Renewable energy needs guarantees for investors in East Africa
Posted on : Friday , 8th August 2014
The slow pace with which renewable energy projects have been rolled out across Africa may prove to be an advantage in a few years. As they catch up, African countries could benefit from technological developments and falling costs of wind and solar power.
Norman Ndaba, Power and Utilities Sector Leader at global financial advisory firm Ernst & Young, says telecommunications developments in Africa may be an indicator of how renewable energy will evolve. In the 1980s and early 1990s fixed-line telephony was prohibitively expensive to establish in most African countries outside SA. Then cellular technology developed rapidly and cellular phones became widely accessible in Africa.
"Let's hope developments in renewable energy technology will also bring the costs down so we can leapfrog the technological divide," Ndaba says.
According to the 2014 Global Status Report for Renewable Energy, compiled by the Renewable Energy Policy Network for the 21st Century, renewable energy provided 19% of global energy in 2012 and its share continued to rise in 2013.
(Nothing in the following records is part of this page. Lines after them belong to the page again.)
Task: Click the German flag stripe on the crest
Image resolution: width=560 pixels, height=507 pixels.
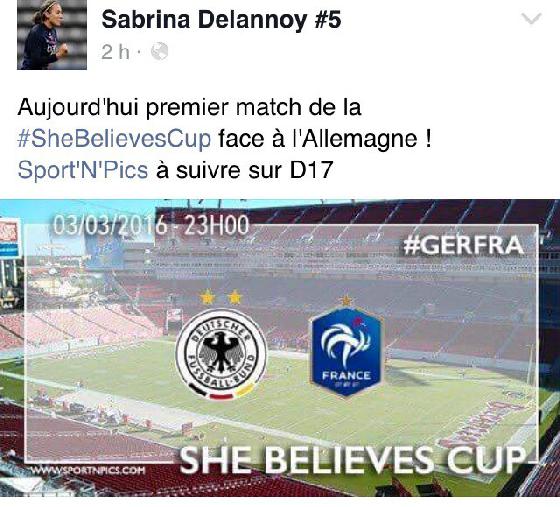Action: (221, 392)
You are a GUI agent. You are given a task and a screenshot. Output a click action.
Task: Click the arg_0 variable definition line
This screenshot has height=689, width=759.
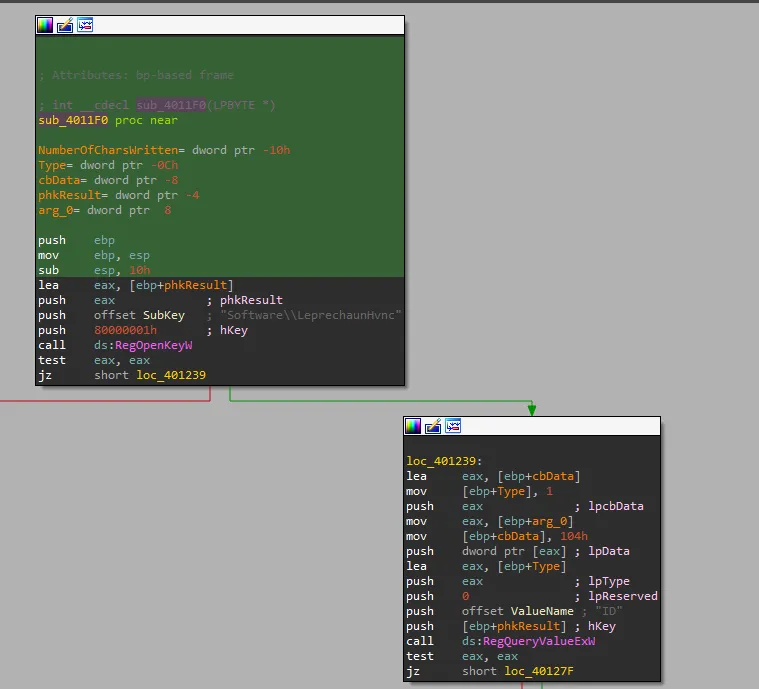coord(58,210)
Figures for electricity access in Africa vary between 30% and 40%. But even in SA, with 85% electricity access, it is difficult to supply remote and poor households with power from the main grid. Renewables can help address this need.
Yet investment in renewable power in Africa and the Middle East last year was only $9bn, down from $10,4bn in 2012, the Global Status Report says. This is just a quarter of the amount invested in the US. Of the total invested in renewables in Africa, $4,9bn (over half) was spent in SA. Kenya was the second-largest market, at $249m, followed by Mauritius and Burkina Faso.